Meanwhile, Starr is faring better, and relaxing after action scenes, showing Instagram followers his time off set, modelling his tiger-patterned PJs and bathrobe at his hotel.
Today Prime Video announced Starr and fellow Kiwi actor Karl Urban’s fourth season of The Boys would premiere on June 13.
In Hawaii, Magasiva has created a Kiwi trifecta with his role on Rescue: Hi Surf, making him the third Kiwi to star in a Hawaiian show.
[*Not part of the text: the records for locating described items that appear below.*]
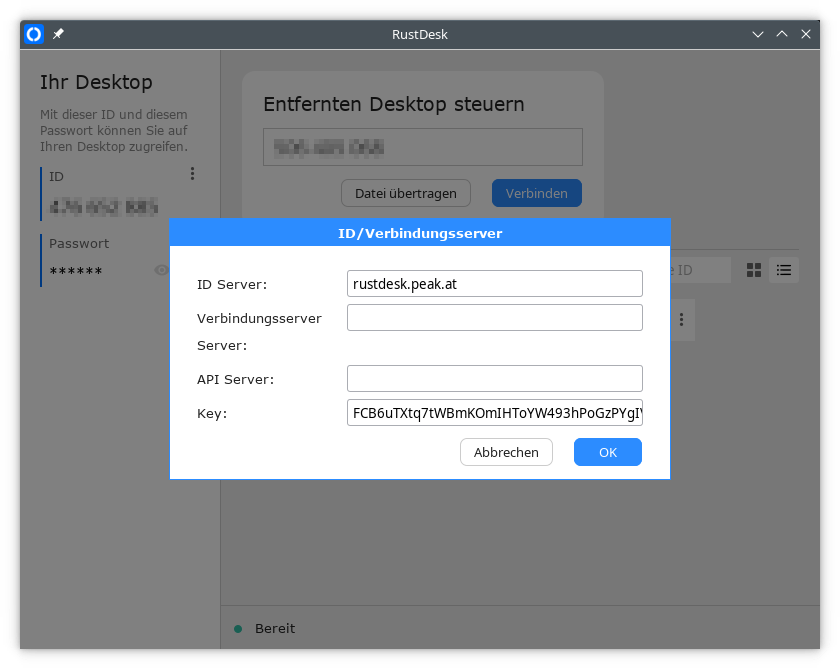Expand the title bar chevron menu
The width and height of the screenshot is (840, 669).
757,33
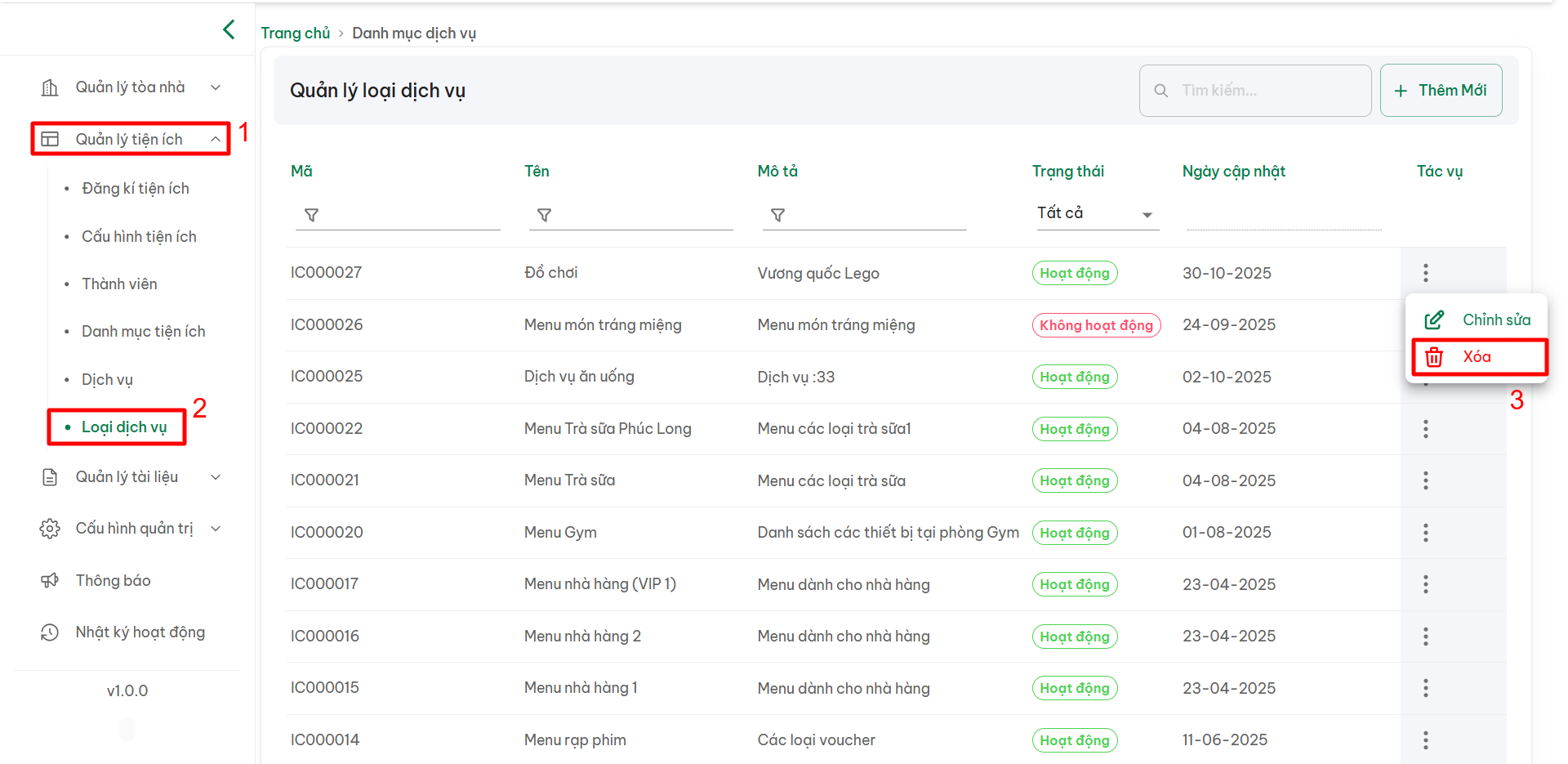Collapse sidebar with the back arrow icon
Viewport: 1568px width, 764px height.
[x=229, y=30]
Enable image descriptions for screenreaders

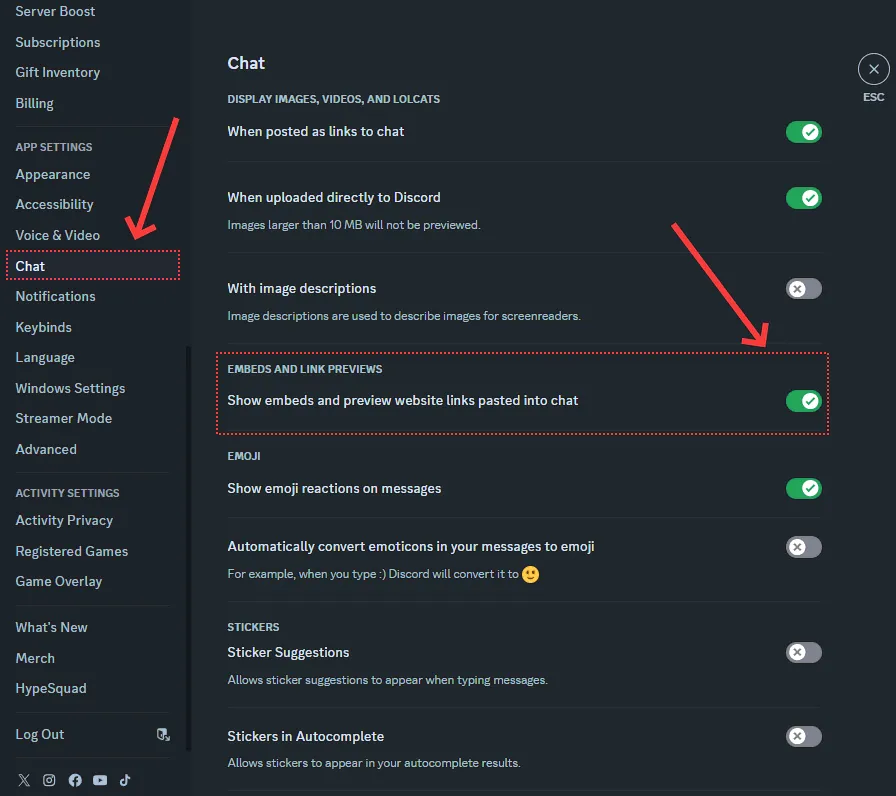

Beulah Koale has had multiple seasons on Hawaii Five-0 as has Alex Tarrant on NCIS Hawaii.
Magasiva, who will hit screens next month on Sky NZ Originals’ quirky serial killer series Dark City: The Cleaner, has already caught up with Tarrant in Hawaii, flipping pancakes for charity.
Magasiva’s character Harlan “Sonny” Jennings is a surfer, waterman, and North Shore lifeguard captain with deep ties to his community and an iron-clad commitment to his team of heavy water first responders.
The Fox Entertainment series follows the dedicated, heroic, and adrenaline-seeking first responders as they save lives patrolling the North Shore of O’ahu — the most famous and dangerous stretch of coastline in the world.